== How to complete this task ==
Beginning with the line containing "The height and", transcribe every line exactly down to the last one in the records below, and drop the pictures.
▬▬▬
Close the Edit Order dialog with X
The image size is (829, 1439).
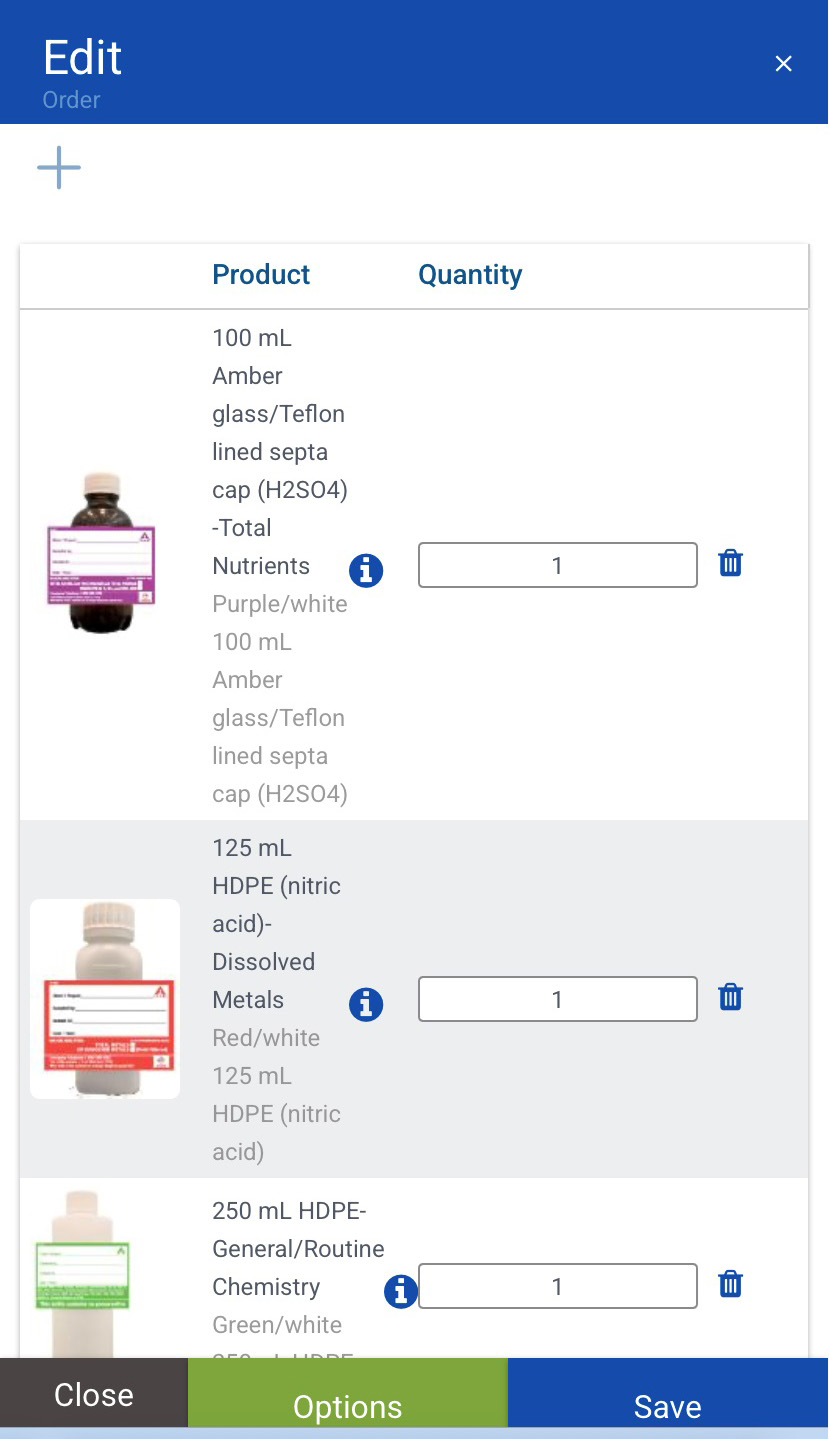[x=784, y=64]
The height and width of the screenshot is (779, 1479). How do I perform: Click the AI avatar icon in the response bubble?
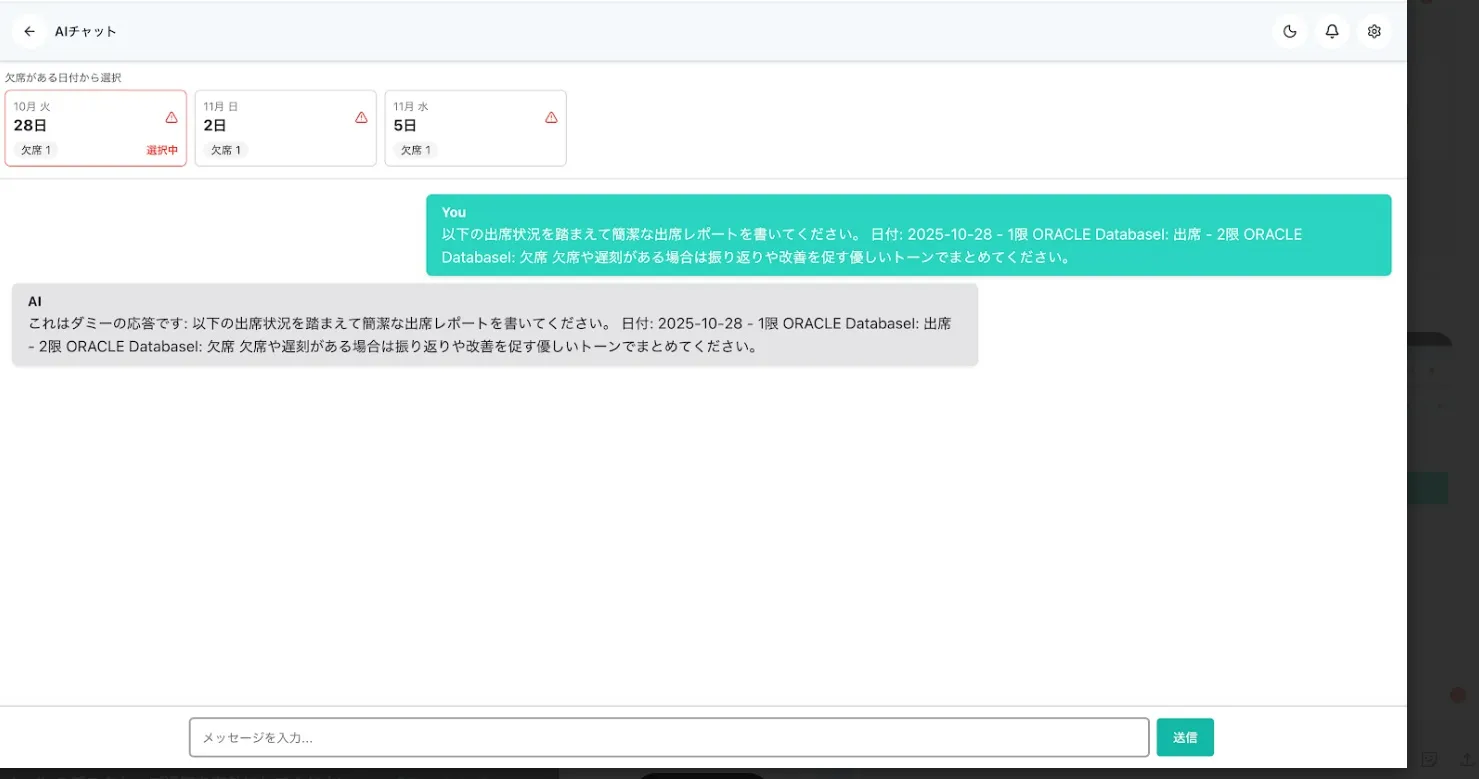pos(36,301)
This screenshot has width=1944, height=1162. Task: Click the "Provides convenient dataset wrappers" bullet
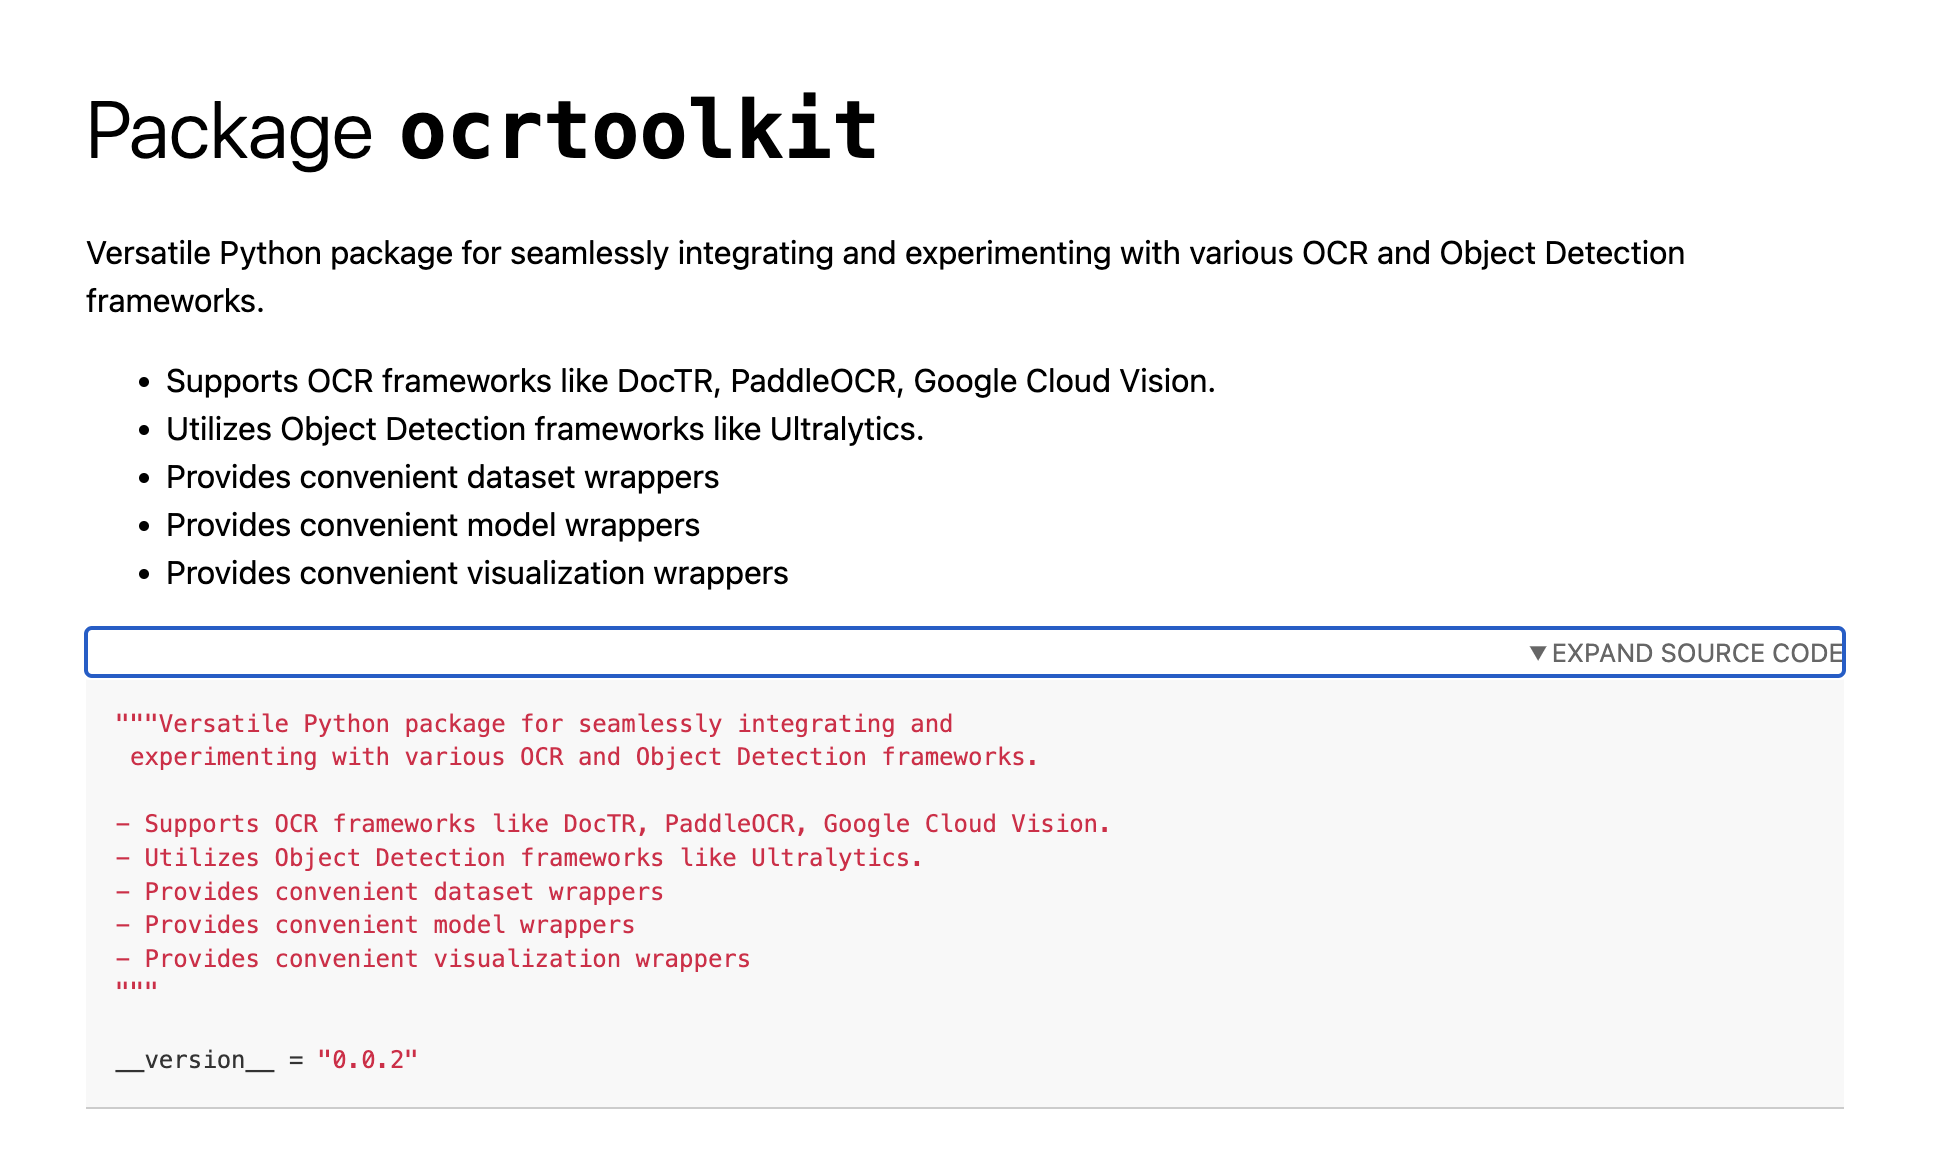click(x=443, y=477)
▬▬▬
== Response area ==
The height and width of the screenshot is (779, 1479). How do I perform: Click the AI avatar icon in the response bubble?
pos(36,301)
This screenshot has width=1944, height=1162. Task: Click the "Provides convenient dataset wrappers" bullet
click(x=443, y=477)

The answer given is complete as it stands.